Liberia’s water problem is not a new issue; it has been there since the country’s 14-year civil war, which destroyed the country’s hydroelectric plant, the Mt. Coffee Hydro Electric Plant outside the capital Monrovia.

Some 13 years since the war ended, only 25 percent of the country’s 4 million people have access to clean, safe drinking water.

Chuchu Kordor Selma, the WaterAid NGO’s team head for Liberia and Sierra Leone, blamed the country’s water woes on urban migration, fragmentation of the water sector, and low investment in the sector by the central government.

Selma told Anadolu Agency that for Liberia to deal with its acute water shortage, the country should establish a dedicated ministry to independently handle the water sector, with the power to ensure citizens have good-quality water and to adequately regulate and distribute to the population.

“Water needs investment, and sanitation needs commitment, so to solve the water problem Liberians are going through, there must be increased government investment in the sector,” Selma told Anadolu Agency in Monrovia.

The water expert wants the government to establish a stand-alone ministry to manage and distribute water supplies, citing Sierra Leone and Ghana as case studies.

“The Ministry of Public Works should be responsible for roads, infrastructure, and bridges, and we should let a new ministry that will not have a divided vision focus on the country’s huge water challenge,” he added.

In 2013 Liberia devoted 1.2 percent of the national budget to the sector, dropping to 0.4 percent in 2014, a figure which has remained low since then, according to Selma.

Citizens’ plight

Access to water as a basic fundamental right of citizens has become a struggle for survival for most Liberians.

The lack of access to safe, clean water – especially mass shortages across the capital Monrovia and its surroundings, including the slum of West Point – during the continuing dry spell there remains a big challenge.

Locals in West Point, the country’s biggest slum, feel the brunt of this problem as most residents are forced to buy water from local vendors each day, an expense that piles up quickly.

Kumba Korkor, 30, a West Point businesswoman, told Anadolu Agency that due to the contamination of the local wells she has to purchase at least 15 gallons of water a day to wash and do other household chores at a cost of $300 Liberian.

“Before the war we had water, but now I buy water from the vendors to cook and wash, and it costs me lots of money.

“Whenever we use the water from the wells in the community, our bodies get covered with rashes,” she lamented.

Due to the central government’s failure to boost the budget needed to address the water shortage and related challenges, local vendors see providing water as a business for survival, although it is hard work.

James Zayzay is a local church pastor, but he makes his living from selling water. Though only 37, he looks older than that due to the hard physical labor he does pushing around special giant wheelbarrows filled with water. He told Anadolu Agency of his daily struggle.

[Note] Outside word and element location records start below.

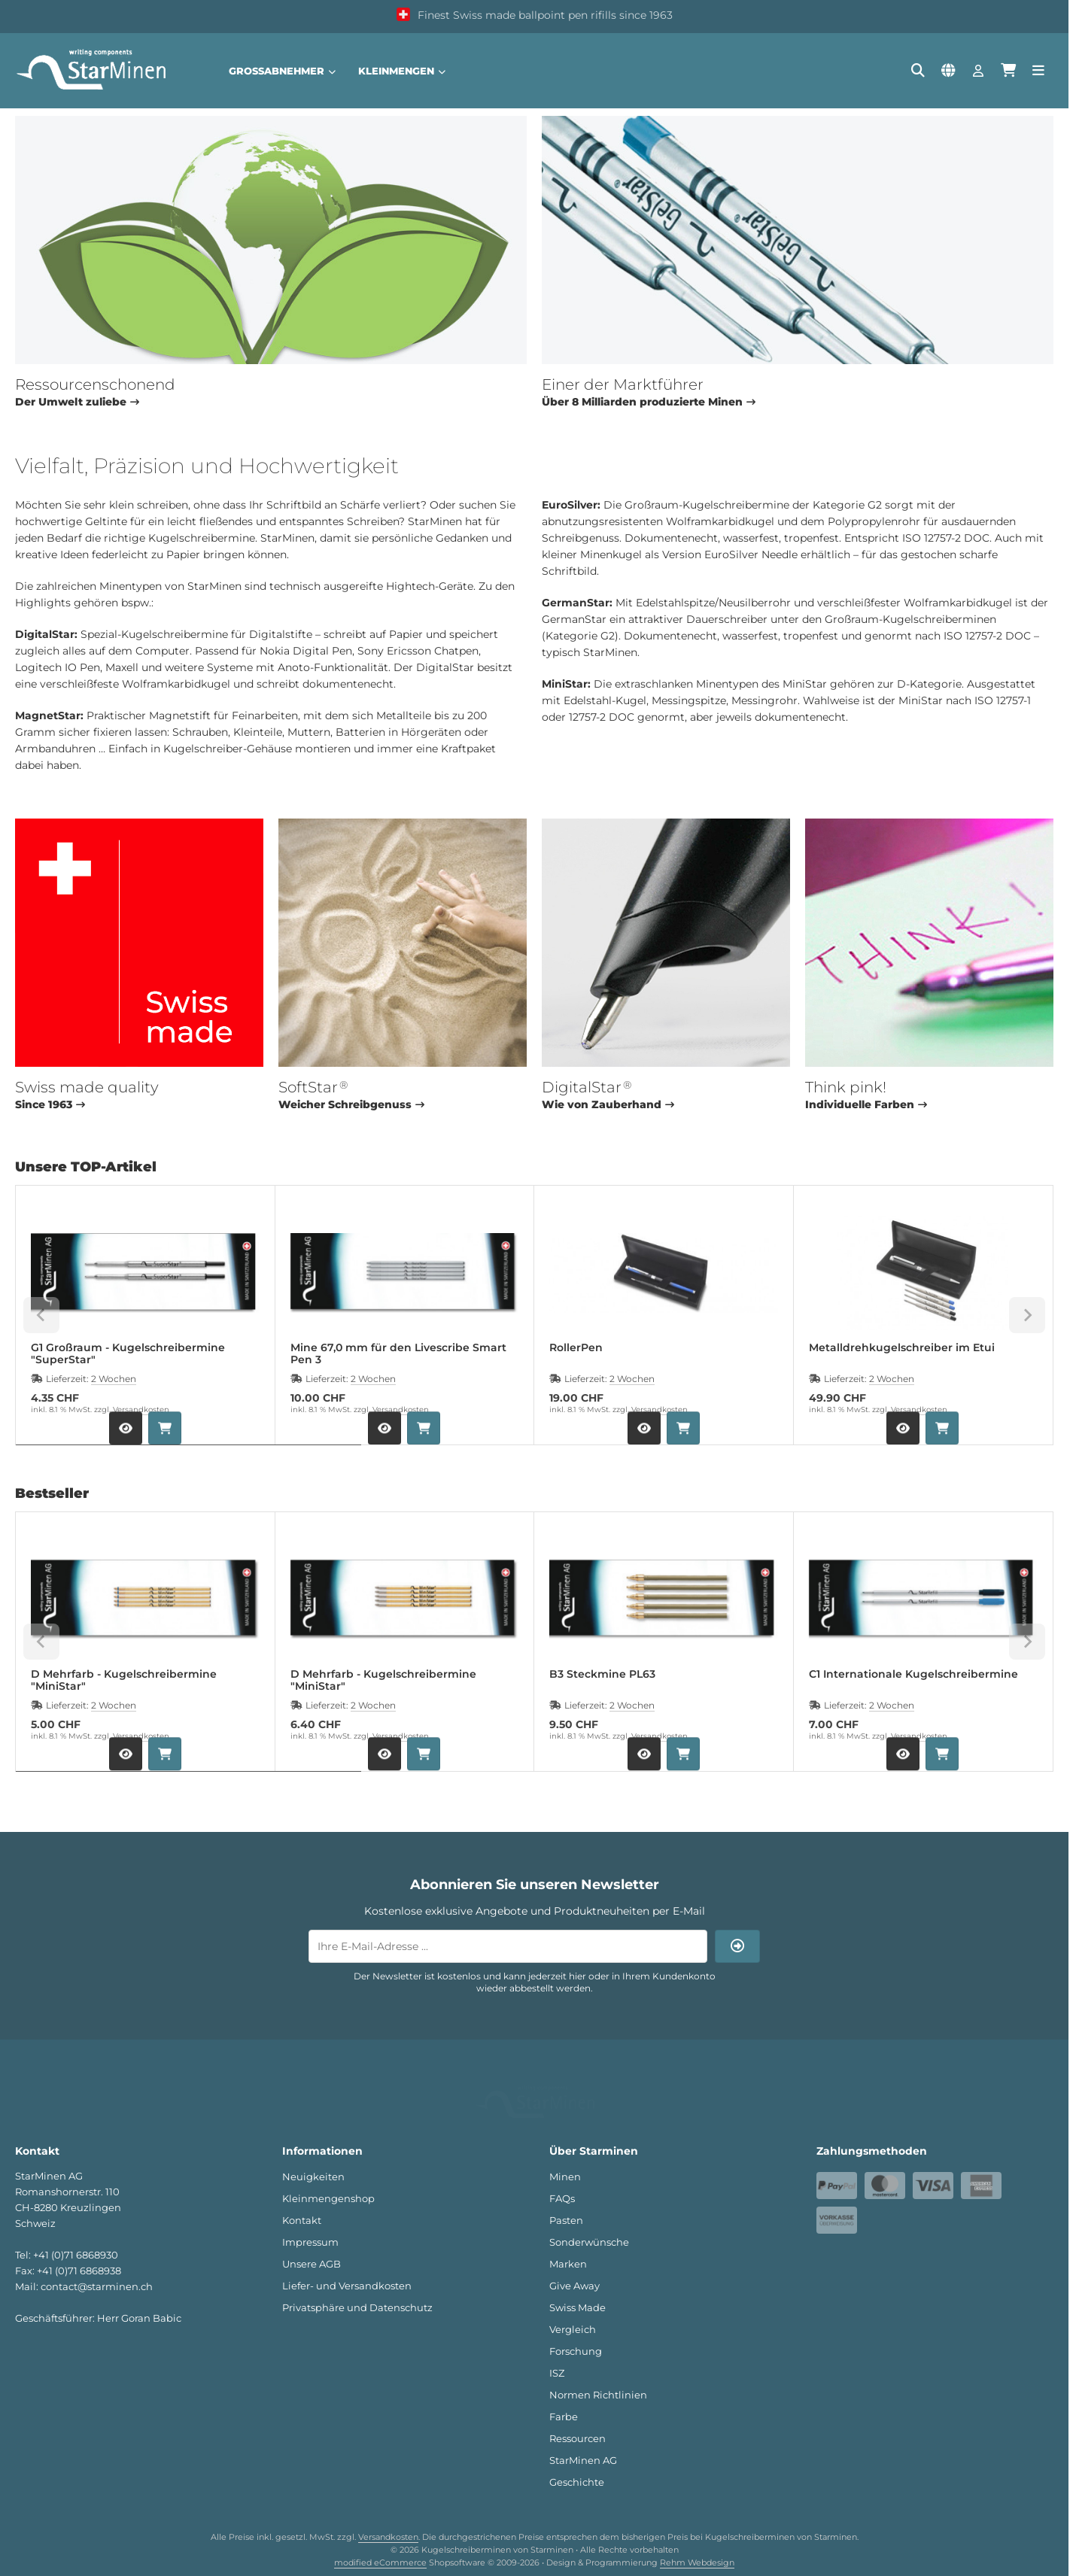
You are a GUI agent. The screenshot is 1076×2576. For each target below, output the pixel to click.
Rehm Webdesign (697, 2543)
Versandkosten (141, 1409)
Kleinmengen (401, 70)
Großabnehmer (282, 70)
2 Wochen (113, 1378)
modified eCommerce (380, 2543)
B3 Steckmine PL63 (602, 1674)
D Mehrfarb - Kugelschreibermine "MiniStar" (124, 1680)
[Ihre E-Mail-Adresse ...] (508, 1946)
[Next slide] (1027, 1315)
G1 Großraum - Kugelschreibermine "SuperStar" (128, 1353)
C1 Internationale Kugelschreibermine (913, 1674)
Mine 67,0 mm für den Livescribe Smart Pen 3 (398, 1353)
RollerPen (576, 1347)
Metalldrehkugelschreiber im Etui (902, 1347)
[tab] (188, 1455)
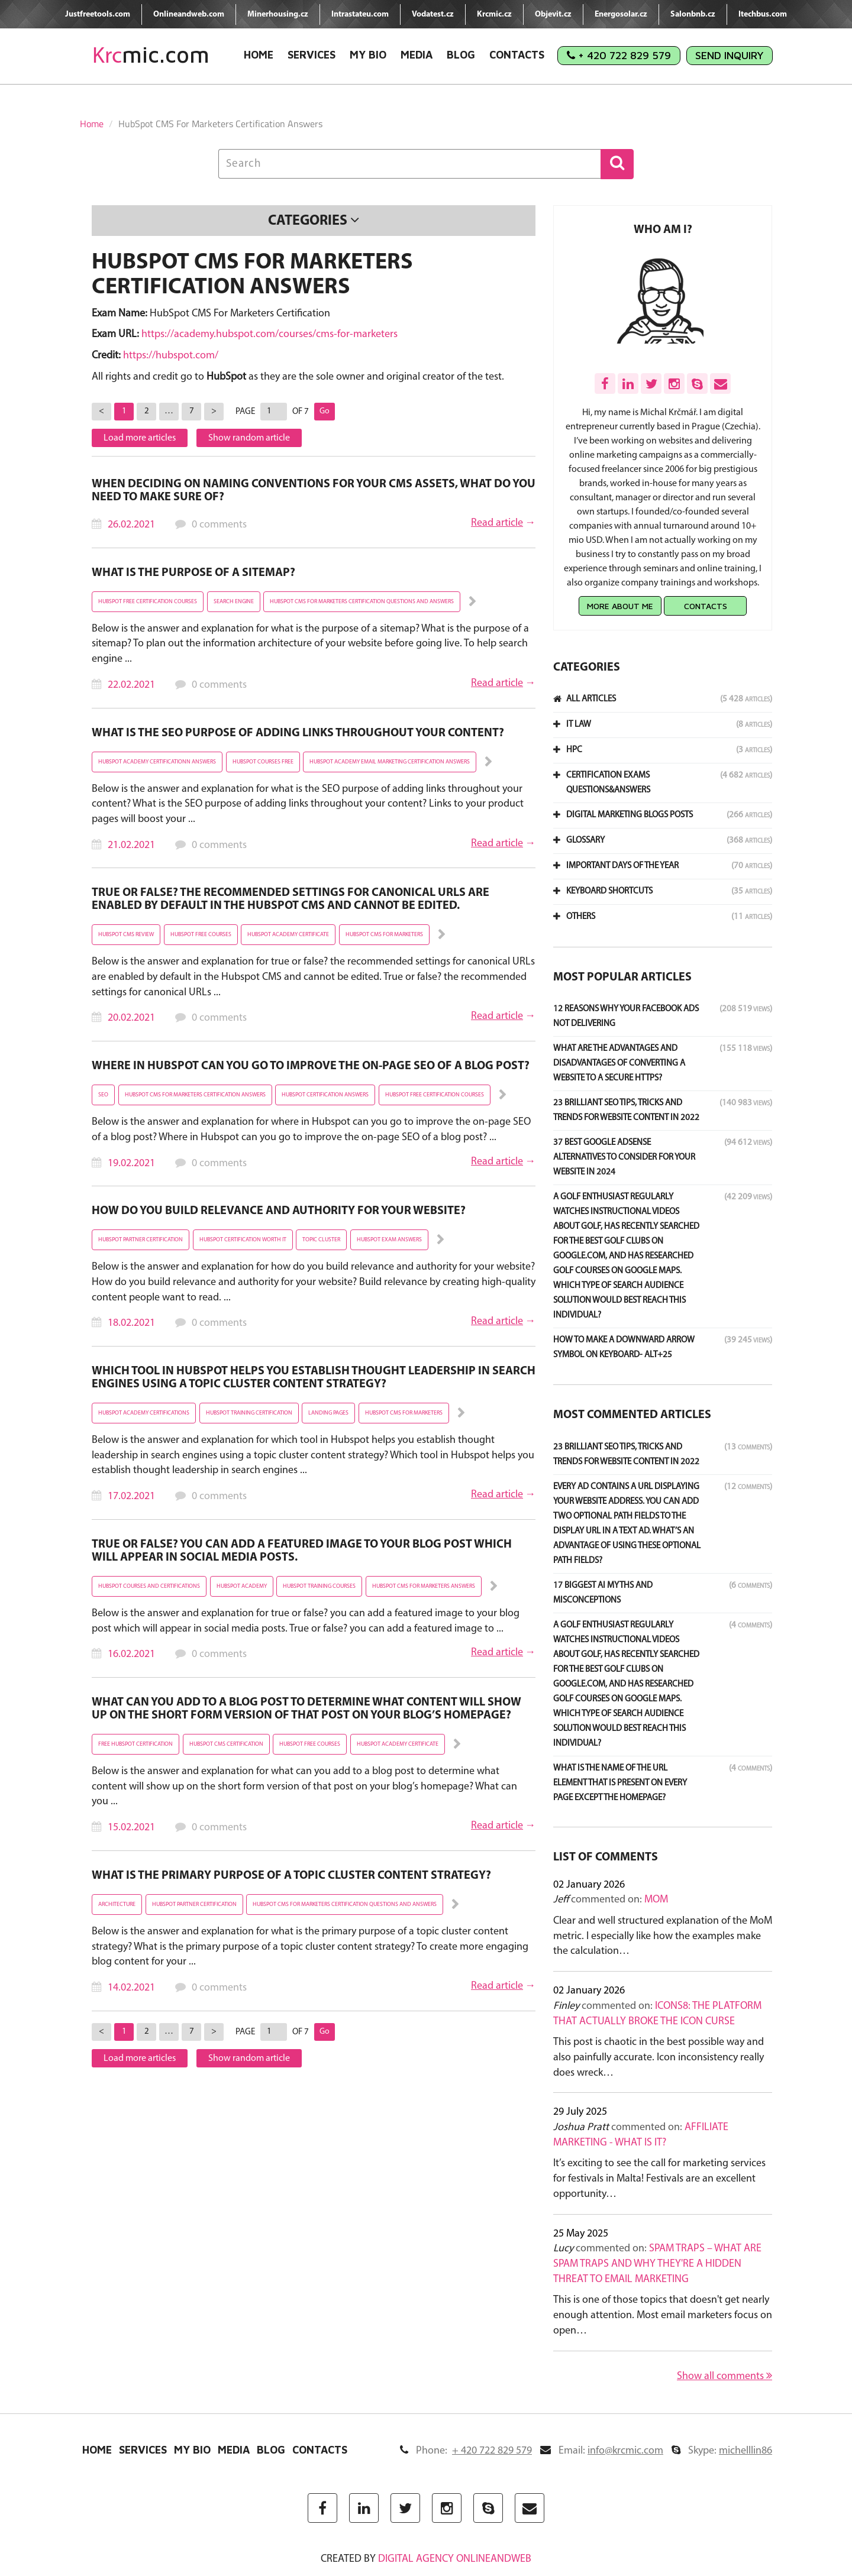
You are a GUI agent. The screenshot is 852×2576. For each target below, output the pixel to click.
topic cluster (321, 1240)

“The water business is hard, but if we all decide not to sell the water because the labor we do is tedious, the problem will get even worse. So we just have to do what we are doing,” he explained.

Each day James and his colleagues Isaac Yekeh, 36, and Joseph Boikai, 24, push traditionally made wheelbarrows carrying 50 containers full of water from the hilltops of Monrovia to the slums of West Point and points in between, supplying water in exchange for money.

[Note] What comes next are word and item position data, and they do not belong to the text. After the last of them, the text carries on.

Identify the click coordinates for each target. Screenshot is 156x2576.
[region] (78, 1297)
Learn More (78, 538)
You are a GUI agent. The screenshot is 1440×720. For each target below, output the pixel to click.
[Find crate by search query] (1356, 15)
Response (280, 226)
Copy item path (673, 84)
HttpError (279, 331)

To help the country deal with this serious water challenge, the World Bank last week approved US$10 million credit to Liberia to help address the acute water shortage in the capital.

The International Development Association credit is mean to “increase access to piped water supply services in Liberia’s capital, Monrovia, and surrounding areas, and improve the operational efficiency of Liberia Water and Sewer Corporation (LWSC),” said a World Bank press release.

The Liberia Urban Water Supply Project is expected to benefit about 63,000 direct beneficiaries, 44 percent of them women and girls.

At the same time, Selma told Anadolu Agency that “the money could make a huge difference in dealing with the water problem in Liberia, provided the proper strategies and investment plans are developed and implemented.”

“Two years ago the Ministry of Public Works was allotted US$1 million for water, but not much was done in implementation, and as the budget year ended, the money was transferred for another purpose at the ministry,” he related.

Selma and many Liberians in Monrovia are grateful for the World Bank’s support for water supplies in their country, but are worried about the implementation by local authorities.